# Thames Water bunker- Blunsdon



## dale54 (Jun 9, 2013)

Thames Water bunker in Swindon Blunsdon, very good condition inside still, no graffiti or damage inside at all surprisingly 






Extremely thick airlock doors


----------



## Neverwillchange (Jun 9, 2013)

Great pics did you get any of the generator ?


----------



## Ramsgatonian (Jun 9, 2013)

I wonder if the lavatory has been befouled by one of the lunatics who find it obligatory to park a turd in derp toilets.


----------



## dale54 (Jun 9, 2013)

Neverwillchange said:


> Great pics did you get any of the generator ?



This it?


----------



## dale54 (Jun 9, 2013)

Ramsgatonian said:


> I wonder if the lavatory has been befouled by one of the lunatics who find it obligatory to park a turd in derp toilets.



I didn't get to close  Although i did see it has bars across it for some reason :/


----------



## flyboys90 (Jun 10, 2013)

Amazing unspoilt site.


----------



## Derelictspaces (Jun 12, 2013)

Your using flash I see... Could have just turned the lights on ya know  Seriously, they still work. I'm currently walking back from said bunker.


----------



## Derelictspaces (Jun 12, 2013)

dale54 said:


> I didn't get to close  Although i did see it has bars across it for some reason :/



The bars are on there for a couple reasons. The mains water is linked up still, all you would have to do is turn the valve on which is in the room with the large tanks in. Thames Water don't want wasted water, or worse someone dropping a chocolate log and blocking it all up so it overflows and stanks the place out. Besides... The waste system won't work without being turned on first. All the correct valves and such need to be turned so that the system would evacuate to the mains rather than the tanks, again so it doesn't stank the place out.


----------



## Derelict-UK (Jun 12, 2013)

To allow this place to stay unspoilt, maybe you could remove the access pictures (unless you were let in permission visit and had a key?)


----------



## dale54 (Jun 19, 2013)

Derelictspaces said:


> Your using flash I see... Could have just turned the lights on ya know  Seriously, they still work. I'm currently walking back from said bunker.
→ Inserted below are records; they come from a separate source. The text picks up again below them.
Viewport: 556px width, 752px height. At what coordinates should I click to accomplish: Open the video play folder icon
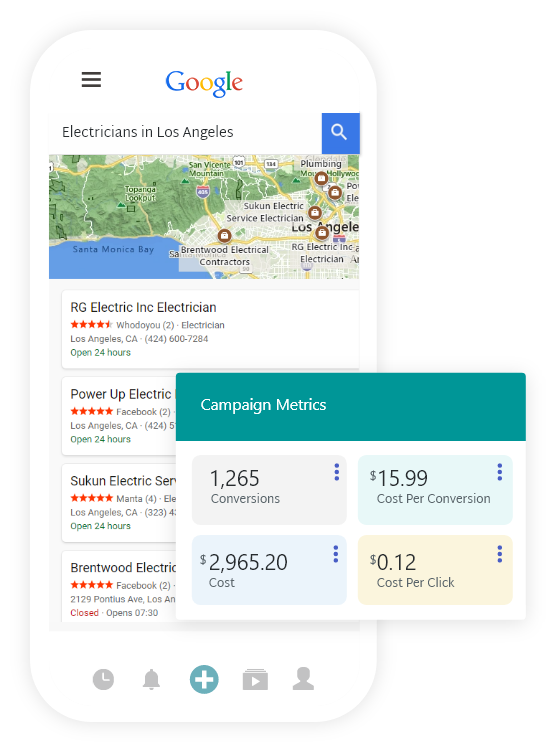pos(255,679)
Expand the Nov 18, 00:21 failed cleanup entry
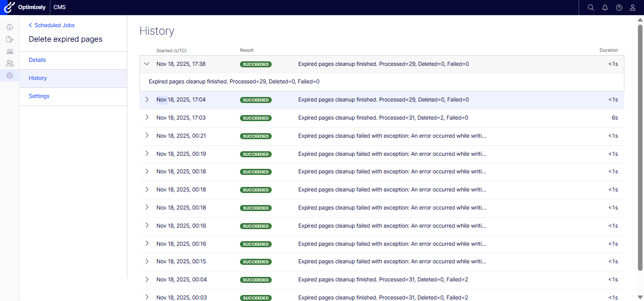The width and height of the screenshot is (644, 301). pos(147,136)
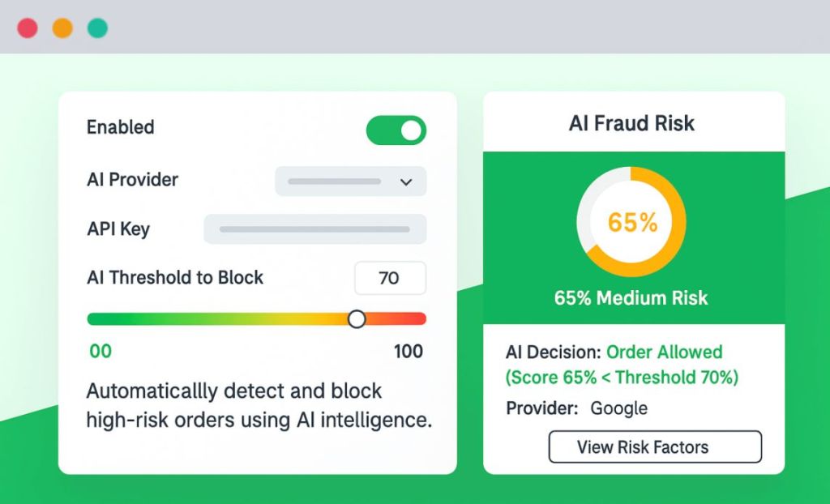Viewport: 830px width, 504px height.
Task: Click the Enabled settings label
Action: click(120, 127)
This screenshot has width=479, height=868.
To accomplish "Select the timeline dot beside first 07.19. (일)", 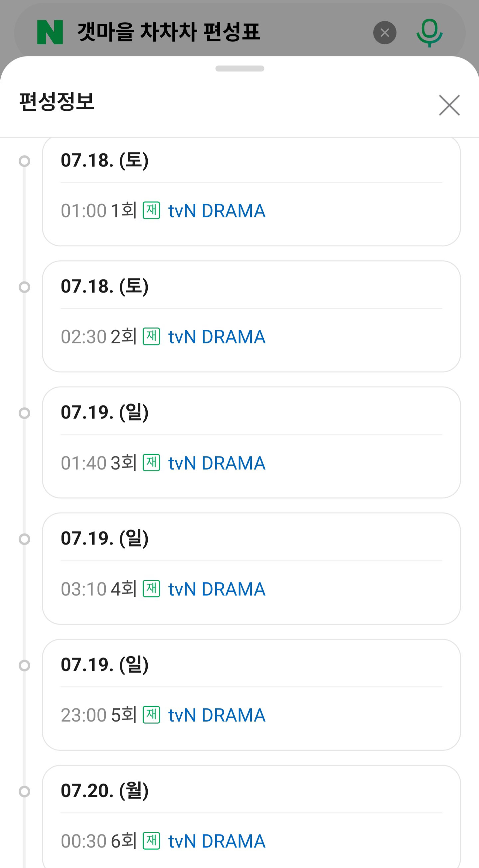I will [x=24, y=413].
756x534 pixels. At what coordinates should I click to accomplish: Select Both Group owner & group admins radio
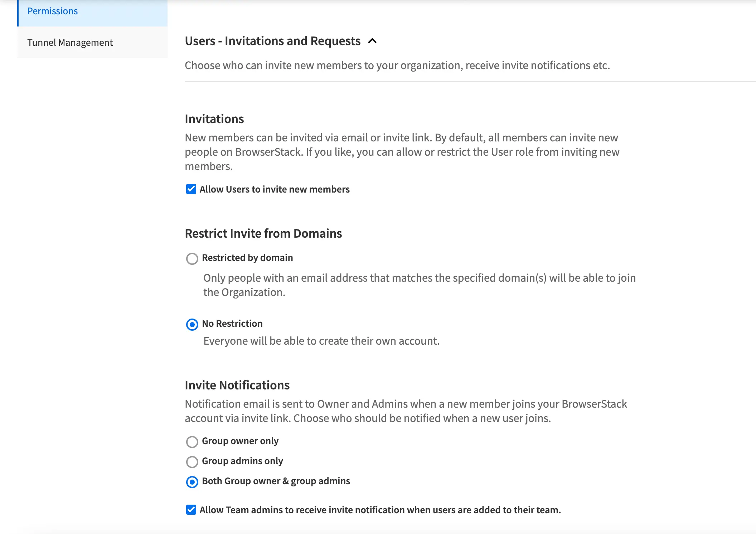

I wondered if they would  was scared it would activate the security sensor though


----------



## dale54 (Jun 19, 2013)

Derelict-UK said:


> To allow this place to stay unspoilt, maybe you could remove the access pictures (unless you were let in permission visit and had a key?)



Removed the outside picture


----------



## Derelictspaces (Jun 19, 2013)

dale54 said:


> I wondered if they would  was scared it would activate the security sensor though



I've never set it of and a few of use used to use it as a hangout lol. Even started the generator up a few times.


----------